> Exercise directions:
Reproduce word for word the whole paragraph about viewing advance footage of Abraham Lincoln: Vampire Hunter.

> Source passage:
====
Recently I had the opportunity to view advanced 3D footage of Abraham Lincoln: Vampire Hunter, a title which may represent the dizzying apex of Hollywood’s fixation with brand-name recognition. One of the most enduringly popular political leaders of the past few centuries verses cinema’s current hot topic, vampires. Author/screenwriter Seth Grahame-Smith and Benjamin Walker, who plays the titular role, were present to introduce the footage and answer audience questions. Both were genuine and charming ambassadors, with interesting insights into the production and humorous anecdotes about the director, “Mad Russian genius” Timur Bekmambetov, whose unique approach to language presented the occasional challenge. (Among other things, his accent made ‘shoot’ sound like ‘sh*t’ – but thankfully a director doesn’t need to say ‘shoot’ very often, right?)
====
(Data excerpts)
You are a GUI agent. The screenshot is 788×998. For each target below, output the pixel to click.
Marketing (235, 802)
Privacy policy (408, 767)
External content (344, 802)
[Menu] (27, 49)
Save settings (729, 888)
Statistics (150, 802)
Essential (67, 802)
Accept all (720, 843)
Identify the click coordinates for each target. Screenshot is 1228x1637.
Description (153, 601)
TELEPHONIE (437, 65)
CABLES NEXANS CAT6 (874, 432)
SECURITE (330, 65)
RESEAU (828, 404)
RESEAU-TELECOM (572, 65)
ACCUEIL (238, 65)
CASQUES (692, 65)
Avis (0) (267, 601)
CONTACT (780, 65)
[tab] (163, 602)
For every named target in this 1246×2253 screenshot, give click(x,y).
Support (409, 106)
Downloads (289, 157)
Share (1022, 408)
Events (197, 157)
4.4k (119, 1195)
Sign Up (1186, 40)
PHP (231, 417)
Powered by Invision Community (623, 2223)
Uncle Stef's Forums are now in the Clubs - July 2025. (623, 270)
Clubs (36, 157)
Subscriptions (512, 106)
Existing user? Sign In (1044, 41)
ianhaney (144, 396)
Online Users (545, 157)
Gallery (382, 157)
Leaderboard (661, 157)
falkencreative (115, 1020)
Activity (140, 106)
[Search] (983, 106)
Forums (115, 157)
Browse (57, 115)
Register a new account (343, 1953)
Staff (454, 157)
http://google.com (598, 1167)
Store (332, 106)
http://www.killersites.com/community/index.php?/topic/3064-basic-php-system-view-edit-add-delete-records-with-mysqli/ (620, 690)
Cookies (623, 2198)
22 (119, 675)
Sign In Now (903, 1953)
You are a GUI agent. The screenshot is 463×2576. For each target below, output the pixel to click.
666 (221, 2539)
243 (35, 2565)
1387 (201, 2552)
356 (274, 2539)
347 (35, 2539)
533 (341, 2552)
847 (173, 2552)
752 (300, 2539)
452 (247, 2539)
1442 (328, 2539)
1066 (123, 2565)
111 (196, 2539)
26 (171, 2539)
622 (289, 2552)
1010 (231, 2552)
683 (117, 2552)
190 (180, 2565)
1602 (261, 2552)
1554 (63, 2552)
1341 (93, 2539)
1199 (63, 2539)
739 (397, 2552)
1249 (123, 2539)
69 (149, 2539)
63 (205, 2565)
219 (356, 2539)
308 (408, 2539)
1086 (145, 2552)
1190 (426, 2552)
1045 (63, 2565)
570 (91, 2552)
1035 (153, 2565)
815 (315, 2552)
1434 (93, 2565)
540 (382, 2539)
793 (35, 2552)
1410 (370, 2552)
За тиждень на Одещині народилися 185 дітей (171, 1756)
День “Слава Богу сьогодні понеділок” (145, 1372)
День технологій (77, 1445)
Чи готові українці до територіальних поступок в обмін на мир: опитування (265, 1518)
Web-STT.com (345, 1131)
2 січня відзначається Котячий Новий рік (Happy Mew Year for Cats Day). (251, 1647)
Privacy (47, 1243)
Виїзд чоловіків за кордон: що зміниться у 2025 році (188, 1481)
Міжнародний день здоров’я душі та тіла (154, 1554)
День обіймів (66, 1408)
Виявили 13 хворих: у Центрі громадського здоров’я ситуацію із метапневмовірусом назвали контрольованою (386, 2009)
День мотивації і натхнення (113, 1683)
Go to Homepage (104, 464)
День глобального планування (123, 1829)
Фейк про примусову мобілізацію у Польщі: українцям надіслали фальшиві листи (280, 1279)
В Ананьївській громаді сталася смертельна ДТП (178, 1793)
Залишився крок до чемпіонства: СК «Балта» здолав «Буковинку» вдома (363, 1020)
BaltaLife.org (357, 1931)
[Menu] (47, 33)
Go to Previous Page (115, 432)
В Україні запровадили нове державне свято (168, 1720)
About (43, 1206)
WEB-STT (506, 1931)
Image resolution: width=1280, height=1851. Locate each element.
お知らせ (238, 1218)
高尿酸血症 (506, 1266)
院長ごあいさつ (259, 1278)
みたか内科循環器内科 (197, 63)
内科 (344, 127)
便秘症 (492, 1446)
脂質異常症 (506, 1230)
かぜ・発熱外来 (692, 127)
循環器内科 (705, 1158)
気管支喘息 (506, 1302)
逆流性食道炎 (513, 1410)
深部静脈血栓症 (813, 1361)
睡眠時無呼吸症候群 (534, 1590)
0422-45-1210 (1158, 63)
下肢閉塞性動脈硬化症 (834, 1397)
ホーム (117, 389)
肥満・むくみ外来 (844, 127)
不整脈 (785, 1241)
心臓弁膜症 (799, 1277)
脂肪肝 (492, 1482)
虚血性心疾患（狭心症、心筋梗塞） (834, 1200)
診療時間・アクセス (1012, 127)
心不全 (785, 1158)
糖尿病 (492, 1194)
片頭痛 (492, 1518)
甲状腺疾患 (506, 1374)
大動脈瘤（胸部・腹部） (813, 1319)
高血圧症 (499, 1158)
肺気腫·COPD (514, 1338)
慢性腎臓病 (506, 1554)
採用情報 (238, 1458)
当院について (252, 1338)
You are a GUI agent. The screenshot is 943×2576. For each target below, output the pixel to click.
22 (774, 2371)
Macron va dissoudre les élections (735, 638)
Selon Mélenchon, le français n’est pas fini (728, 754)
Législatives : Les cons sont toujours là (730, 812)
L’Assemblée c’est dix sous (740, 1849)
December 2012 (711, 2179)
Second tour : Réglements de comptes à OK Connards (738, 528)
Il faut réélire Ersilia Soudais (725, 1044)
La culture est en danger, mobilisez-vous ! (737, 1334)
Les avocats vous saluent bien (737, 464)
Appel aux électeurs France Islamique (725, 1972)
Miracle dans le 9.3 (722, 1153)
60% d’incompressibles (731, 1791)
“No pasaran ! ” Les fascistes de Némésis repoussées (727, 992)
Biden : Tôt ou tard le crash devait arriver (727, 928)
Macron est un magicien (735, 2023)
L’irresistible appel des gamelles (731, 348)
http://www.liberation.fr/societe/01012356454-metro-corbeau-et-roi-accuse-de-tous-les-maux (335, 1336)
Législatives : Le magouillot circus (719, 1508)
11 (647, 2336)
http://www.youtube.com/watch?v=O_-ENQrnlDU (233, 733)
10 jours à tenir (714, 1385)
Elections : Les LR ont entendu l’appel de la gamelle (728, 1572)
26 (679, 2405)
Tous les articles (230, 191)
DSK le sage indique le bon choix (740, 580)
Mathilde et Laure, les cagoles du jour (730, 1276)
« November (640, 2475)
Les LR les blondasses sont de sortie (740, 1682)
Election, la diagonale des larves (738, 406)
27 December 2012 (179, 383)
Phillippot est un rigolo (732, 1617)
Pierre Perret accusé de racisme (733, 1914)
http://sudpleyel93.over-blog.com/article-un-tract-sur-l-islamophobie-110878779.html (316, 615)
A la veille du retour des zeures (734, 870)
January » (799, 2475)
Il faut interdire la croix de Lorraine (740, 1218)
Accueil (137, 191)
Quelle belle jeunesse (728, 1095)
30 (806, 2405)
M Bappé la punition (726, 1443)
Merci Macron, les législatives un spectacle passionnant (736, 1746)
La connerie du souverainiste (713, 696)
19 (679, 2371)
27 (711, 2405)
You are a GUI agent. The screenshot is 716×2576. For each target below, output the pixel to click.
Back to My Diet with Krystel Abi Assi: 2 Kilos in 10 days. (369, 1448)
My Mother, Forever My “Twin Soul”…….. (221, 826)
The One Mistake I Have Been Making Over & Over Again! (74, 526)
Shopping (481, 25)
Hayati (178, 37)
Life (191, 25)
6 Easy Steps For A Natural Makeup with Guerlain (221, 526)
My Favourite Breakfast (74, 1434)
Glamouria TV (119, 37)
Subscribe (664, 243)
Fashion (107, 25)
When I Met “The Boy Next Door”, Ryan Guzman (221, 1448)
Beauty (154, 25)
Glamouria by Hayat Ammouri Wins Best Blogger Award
====
> Response below:
Recently I had the opportunity to view advanced 3D footage of Abraham Lincoln: Vampire Hunter, a title which may represent the dizzying apex of Hollywood’s fixation with brand-name recognition. One of the most enduringly popular political leaders of the past few centuries verses cinema’s current hot topic, vampires. Author/screenwriter Seth Grahame-Smith and Benjamin Walker, who plays the titular role, were present to introduce the footage and answer audience questions. Both were genuine and charming ambassadors, with interesting insights into the production and humorous anecdotes about the director, “Mad Russian genius” Timur Bekmambetov, whose unique approach to language presented the occasional challenge. (Among other things, his accent made ‘shoot’ sound like ‘sh*t’ – but thankfully a director doesn’t need to say ‘shoot’ very often, right?)